From Wikipedia, The Free Encyclopedia.
Electronic voice phenomena (EVP) are anomalous voice or voice-like sounds captured on a variety of recorded media. Typically they are brief, the length of a word or short phrase, though longer examples are not unknown. As with other paranormal phenomena, EVP and the principles behind it are disputed and attempts to replicate it under laboratory conditions have so far been unsuccessful. Results of various EVP experiments have been published, but no literature supporting the phenomena has appeared in mainstream peer review scientific journals.
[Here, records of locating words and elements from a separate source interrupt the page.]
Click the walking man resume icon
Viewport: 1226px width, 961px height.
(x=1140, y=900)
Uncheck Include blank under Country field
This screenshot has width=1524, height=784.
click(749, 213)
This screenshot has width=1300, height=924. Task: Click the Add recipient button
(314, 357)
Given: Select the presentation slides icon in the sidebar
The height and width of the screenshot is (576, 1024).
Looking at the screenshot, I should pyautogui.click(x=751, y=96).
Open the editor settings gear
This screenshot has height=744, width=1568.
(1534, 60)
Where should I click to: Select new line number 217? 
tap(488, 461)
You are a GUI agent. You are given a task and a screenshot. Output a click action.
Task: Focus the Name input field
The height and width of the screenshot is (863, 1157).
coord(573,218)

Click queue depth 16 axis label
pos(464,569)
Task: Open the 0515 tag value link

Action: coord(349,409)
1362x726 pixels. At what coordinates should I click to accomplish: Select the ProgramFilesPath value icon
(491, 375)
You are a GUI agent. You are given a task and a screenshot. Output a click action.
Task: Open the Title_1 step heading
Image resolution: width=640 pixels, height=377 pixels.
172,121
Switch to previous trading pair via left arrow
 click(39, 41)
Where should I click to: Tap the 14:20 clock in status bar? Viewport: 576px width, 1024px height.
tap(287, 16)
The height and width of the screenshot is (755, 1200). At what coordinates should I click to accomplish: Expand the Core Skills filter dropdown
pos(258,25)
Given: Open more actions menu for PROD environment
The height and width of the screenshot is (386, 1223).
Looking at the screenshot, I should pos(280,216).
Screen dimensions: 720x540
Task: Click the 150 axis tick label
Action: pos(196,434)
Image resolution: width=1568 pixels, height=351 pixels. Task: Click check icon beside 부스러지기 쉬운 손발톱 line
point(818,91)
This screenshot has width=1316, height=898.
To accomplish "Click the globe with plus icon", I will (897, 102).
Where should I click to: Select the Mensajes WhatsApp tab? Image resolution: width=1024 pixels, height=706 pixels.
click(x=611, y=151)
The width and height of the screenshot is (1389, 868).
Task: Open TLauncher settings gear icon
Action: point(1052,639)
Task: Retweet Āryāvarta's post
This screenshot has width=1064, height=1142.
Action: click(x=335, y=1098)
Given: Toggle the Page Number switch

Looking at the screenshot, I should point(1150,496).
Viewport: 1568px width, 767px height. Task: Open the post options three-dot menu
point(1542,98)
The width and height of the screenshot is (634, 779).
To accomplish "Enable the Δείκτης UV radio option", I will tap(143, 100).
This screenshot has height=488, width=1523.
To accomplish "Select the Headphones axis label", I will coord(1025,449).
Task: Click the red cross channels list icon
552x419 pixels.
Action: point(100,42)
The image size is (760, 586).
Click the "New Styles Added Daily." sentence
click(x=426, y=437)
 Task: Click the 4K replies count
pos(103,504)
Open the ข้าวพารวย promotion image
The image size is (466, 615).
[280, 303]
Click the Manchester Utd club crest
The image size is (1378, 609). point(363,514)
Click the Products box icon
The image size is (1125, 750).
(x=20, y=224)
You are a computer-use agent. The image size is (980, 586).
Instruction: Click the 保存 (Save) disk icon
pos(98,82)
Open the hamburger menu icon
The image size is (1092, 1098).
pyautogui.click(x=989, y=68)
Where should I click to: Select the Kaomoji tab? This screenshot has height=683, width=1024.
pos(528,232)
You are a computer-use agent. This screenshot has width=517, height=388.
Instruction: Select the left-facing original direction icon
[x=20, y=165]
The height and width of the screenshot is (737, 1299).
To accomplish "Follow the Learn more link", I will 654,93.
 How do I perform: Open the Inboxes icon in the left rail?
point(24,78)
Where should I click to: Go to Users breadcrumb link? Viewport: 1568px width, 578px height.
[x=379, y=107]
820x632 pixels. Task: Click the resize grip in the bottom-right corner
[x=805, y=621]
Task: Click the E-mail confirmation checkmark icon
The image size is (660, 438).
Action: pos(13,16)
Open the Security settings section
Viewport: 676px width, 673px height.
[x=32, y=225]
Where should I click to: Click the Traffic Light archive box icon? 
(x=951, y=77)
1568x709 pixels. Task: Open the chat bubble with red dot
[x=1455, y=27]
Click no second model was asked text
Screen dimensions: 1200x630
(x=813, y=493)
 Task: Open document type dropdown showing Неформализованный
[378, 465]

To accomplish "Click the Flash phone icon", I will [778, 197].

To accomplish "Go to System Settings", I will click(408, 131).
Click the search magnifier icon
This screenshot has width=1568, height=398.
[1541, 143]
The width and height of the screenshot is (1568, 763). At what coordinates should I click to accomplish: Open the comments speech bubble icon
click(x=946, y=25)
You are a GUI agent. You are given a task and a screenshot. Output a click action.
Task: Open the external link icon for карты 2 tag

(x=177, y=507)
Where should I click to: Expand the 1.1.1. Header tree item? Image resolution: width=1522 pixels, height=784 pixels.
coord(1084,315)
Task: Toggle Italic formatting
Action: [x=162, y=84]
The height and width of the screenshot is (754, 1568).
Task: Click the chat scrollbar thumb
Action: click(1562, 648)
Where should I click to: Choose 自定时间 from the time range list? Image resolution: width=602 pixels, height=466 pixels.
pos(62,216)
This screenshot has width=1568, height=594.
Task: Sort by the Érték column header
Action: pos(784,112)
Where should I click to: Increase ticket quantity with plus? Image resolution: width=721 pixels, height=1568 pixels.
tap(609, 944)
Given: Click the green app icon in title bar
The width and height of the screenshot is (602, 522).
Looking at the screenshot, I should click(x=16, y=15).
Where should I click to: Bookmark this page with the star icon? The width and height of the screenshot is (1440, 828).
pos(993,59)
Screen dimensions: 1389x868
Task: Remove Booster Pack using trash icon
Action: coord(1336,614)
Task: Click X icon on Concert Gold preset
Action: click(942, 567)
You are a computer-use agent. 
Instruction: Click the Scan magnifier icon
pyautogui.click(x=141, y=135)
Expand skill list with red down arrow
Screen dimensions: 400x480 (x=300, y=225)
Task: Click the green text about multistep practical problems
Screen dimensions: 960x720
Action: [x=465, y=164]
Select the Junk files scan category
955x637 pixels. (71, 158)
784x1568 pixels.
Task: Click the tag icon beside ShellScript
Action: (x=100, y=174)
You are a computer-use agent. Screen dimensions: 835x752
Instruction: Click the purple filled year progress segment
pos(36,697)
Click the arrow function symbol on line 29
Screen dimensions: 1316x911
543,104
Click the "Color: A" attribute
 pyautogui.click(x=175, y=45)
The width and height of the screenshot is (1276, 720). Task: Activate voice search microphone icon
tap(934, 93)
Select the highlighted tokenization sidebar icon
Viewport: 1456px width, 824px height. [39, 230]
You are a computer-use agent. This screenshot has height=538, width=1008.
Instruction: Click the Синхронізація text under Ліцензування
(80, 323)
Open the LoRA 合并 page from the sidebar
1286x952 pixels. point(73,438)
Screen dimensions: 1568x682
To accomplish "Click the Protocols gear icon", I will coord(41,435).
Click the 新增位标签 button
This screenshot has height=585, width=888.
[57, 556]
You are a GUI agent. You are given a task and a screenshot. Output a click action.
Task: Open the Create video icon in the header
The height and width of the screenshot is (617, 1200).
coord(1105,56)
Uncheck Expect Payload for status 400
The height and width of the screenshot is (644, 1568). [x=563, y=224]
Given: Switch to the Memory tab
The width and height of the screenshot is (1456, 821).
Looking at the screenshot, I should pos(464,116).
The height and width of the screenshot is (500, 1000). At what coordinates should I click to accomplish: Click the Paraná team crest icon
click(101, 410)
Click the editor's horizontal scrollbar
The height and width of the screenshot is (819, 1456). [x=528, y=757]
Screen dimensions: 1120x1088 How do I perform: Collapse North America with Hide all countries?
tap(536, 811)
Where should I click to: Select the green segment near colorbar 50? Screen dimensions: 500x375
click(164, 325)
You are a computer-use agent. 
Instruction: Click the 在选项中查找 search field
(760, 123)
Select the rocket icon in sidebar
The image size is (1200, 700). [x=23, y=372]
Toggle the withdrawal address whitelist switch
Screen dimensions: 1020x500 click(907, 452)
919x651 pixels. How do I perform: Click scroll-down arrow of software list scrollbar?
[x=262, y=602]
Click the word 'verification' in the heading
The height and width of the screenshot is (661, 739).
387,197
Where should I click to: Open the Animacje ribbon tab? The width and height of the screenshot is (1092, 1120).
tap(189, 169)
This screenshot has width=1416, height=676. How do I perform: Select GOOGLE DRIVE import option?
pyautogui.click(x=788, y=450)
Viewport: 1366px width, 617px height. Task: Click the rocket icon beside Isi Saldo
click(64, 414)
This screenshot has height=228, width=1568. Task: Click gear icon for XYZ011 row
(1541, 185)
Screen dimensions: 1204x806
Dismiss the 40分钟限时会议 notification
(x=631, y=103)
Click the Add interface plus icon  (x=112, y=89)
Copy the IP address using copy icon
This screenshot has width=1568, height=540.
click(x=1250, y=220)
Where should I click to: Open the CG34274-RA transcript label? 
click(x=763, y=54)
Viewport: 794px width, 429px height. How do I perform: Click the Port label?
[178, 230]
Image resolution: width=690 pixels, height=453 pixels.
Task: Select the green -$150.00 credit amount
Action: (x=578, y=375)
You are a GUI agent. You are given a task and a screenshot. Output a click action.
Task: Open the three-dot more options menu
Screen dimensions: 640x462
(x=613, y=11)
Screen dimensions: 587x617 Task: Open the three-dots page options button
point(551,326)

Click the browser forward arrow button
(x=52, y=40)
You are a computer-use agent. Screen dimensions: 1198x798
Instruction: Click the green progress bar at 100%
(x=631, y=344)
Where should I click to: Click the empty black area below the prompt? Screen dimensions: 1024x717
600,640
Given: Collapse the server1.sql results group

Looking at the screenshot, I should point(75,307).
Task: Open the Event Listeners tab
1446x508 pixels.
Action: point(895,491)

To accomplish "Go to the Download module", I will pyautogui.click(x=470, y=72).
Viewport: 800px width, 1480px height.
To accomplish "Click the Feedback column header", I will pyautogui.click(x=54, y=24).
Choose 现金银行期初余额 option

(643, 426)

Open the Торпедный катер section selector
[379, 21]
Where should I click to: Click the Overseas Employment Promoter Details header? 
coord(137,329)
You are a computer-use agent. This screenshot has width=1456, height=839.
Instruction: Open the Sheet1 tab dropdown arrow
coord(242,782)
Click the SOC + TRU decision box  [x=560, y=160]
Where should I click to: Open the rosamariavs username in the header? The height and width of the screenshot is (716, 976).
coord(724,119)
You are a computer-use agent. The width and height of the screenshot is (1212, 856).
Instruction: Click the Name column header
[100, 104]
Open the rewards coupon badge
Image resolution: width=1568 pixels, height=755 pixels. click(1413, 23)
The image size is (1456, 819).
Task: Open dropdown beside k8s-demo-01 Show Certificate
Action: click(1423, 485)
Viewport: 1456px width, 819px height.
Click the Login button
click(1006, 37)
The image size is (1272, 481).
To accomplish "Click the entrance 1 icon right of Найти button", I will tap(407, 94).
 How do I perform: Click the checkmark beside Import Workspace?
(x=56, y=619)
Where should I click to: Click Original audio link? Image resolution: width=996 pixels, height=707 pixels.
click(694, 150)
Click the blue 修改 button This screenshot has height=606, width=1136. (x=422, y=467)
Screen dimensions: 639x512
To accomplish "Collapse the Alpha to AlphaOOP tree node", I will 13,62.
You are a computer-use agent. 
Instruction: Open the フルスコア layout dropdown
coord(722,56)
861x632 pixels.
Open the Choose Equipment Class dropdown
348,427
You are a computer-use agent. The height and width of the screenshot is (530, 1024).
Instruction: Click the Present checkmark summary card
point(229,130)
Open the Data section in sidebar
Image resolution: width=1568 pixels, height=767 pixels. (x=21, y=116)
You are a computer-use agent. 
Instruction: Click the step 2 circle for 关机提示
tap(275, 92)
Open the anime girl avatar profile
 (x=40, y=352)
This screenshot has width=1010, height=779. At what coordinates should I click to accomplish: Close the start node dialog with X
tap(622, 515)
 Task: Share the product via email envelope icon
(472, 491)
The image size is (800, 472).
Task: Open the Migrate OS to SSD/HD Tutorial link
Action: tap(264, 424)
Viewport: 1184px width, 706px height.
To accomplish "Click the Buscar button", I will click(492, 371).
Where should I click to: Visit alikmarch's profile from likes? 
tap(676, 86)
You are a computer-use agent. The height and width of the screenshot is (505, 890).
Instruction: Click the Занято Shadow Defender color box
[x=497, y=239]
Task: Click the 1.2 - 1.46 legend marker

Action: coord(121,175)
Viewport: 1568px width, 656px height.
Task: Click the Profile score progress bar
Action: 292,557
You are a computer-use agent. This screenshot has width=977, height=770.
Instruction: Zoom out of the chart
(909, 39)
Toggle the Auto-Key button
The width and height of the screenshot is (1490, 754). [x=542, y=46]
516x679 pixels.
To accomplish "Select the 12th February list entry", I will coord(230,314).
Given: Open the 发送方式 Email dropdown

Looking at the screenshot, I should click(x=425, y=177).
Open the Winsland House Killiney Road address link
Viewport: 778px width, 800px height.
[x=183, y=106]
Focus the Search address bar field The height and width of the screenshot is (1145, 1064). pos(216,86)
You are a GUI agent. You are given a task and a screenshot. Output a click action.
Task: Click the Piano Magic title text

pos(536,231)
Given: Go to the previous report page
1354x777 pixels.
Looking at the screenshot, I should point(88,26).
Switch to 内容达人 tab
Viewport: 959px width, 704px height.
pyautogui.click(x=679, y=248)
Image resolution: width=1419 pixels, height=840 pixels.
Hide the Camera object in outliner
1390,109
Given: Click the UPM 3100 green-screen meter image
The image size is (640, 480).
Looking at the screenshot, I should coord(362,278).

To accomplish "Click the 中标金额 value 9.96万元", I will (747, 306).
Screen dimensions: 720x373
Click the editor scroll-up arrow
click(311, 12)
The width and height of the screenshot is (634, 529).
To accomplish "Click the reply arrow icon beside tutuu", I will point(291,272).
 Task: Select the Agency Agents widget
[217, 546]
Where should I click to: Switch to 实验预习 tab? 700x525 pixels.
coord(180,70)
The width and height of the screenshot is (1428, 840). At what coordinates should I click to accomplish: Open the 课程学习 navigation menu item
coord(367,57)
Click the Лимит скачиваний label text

The history of EVP research is a subject on it's own, so I will cover it elsewhere!
Basic equipment needed:
It is best to use an external microphone with a tape recorder, as the internal microphone tends to pick up on the noise from the internal mechanism, making it even harder to try and hear anything recorded on the tape! It is also best to use a cassette tape deck with mechanical controls that allow easy, repeated review of the noises, it is also helpful to have a counter so you can take note of where on the tape the noise is (making it easier to find and share with other people).
Digital Voice Recorders are a popular choice, but they are best used with a computer to analyse and store the recordings, requiring additional software.
Microphone—An external microphone is a good investment, so spending on a good quality one is worth it. There are many different types I personally use a boundary microphone with picks up sound from 360°, although I also have standard uni-directional one for interviewing.